EXERCISE DESCRIPTION:
Can you reproduce the data word for word, from the line containing "Open the Keymap settings page" through the end of the data, leaving the pictures out?

EXTRACTED RECORDS:
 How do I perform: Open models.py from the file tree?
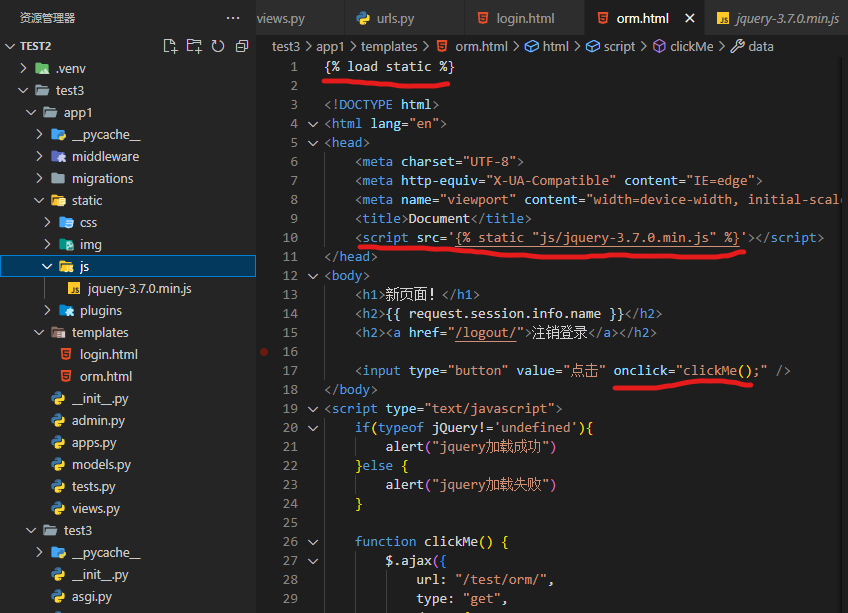(101, 464)
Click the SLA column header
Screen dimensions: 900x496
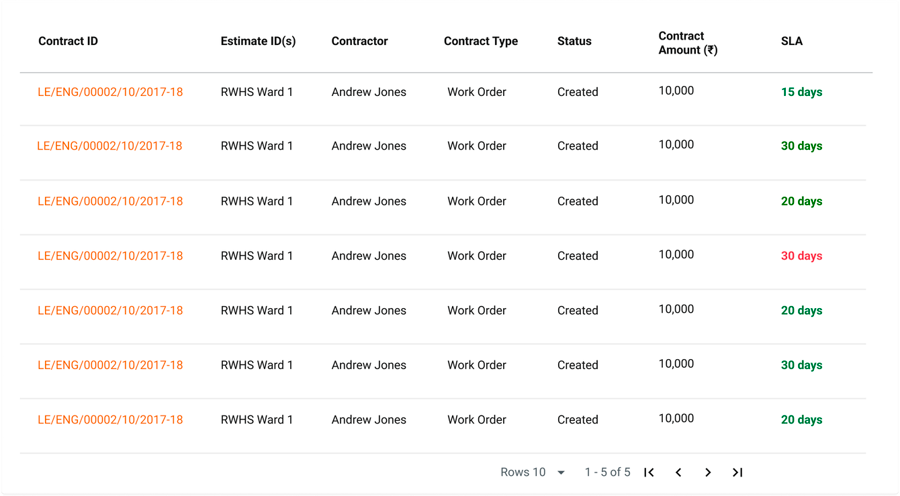tap(792, 42)
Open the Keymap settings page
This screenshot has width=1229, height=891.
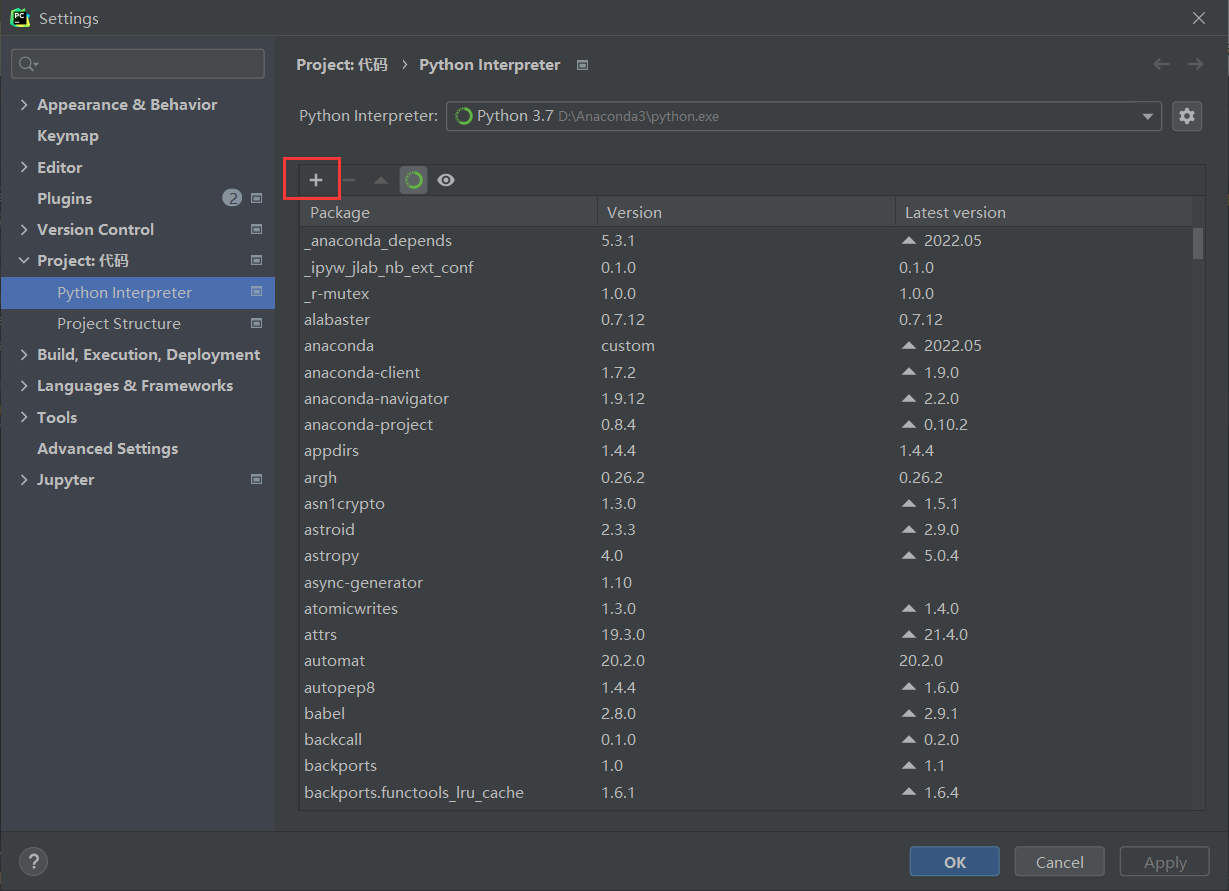(67, 135)
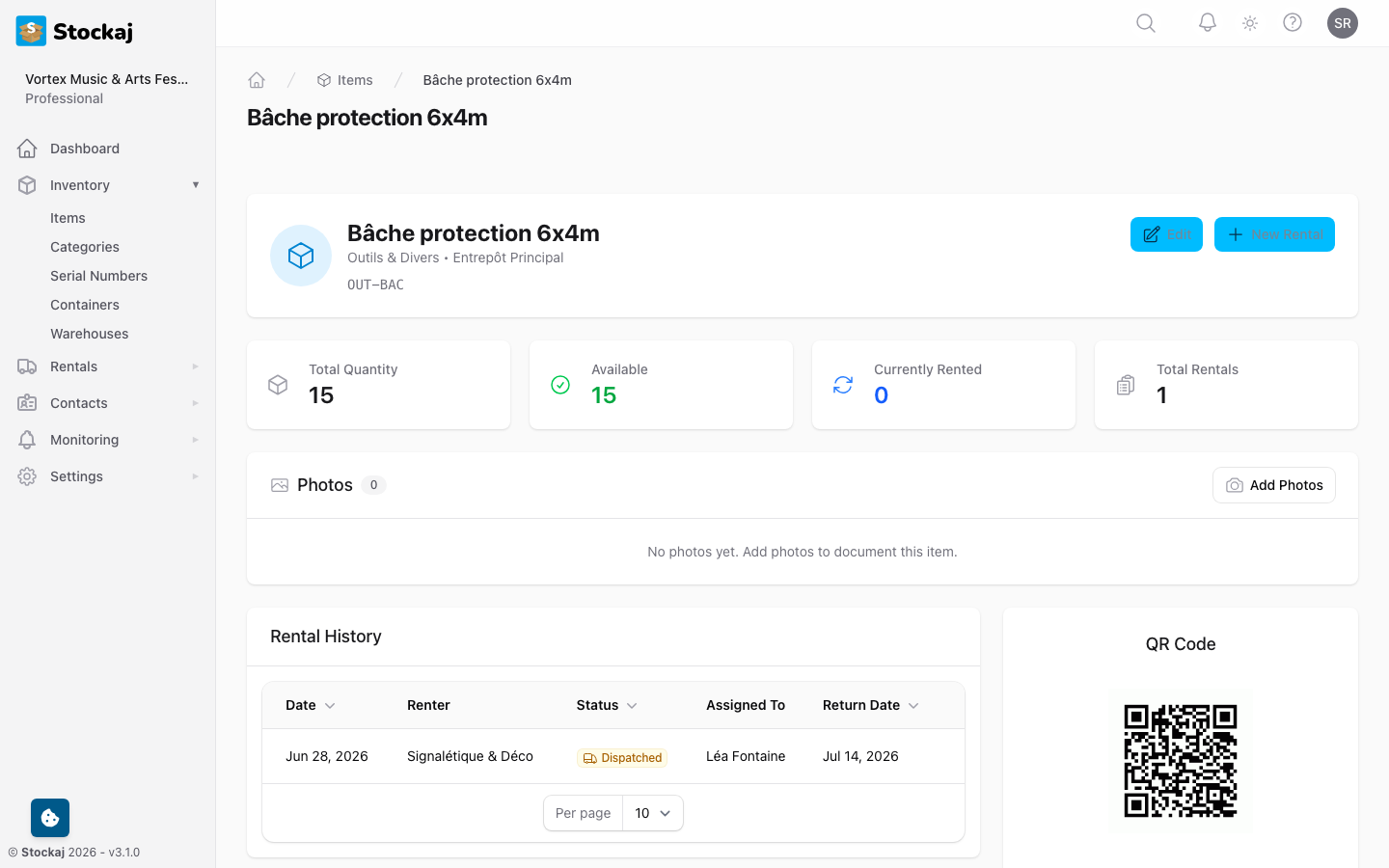Open Warehouses from the sidebar
Viewport: 1389px width, 868px height.
[90, 333]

ANSWER FOR THE TASK:
Open the Keymap settings page
This screenshot has width=1229, height=891.
(67, 135)
Open Warehouses from the sidebar
Viewport: 1389px width, 868px height.
[90, 333]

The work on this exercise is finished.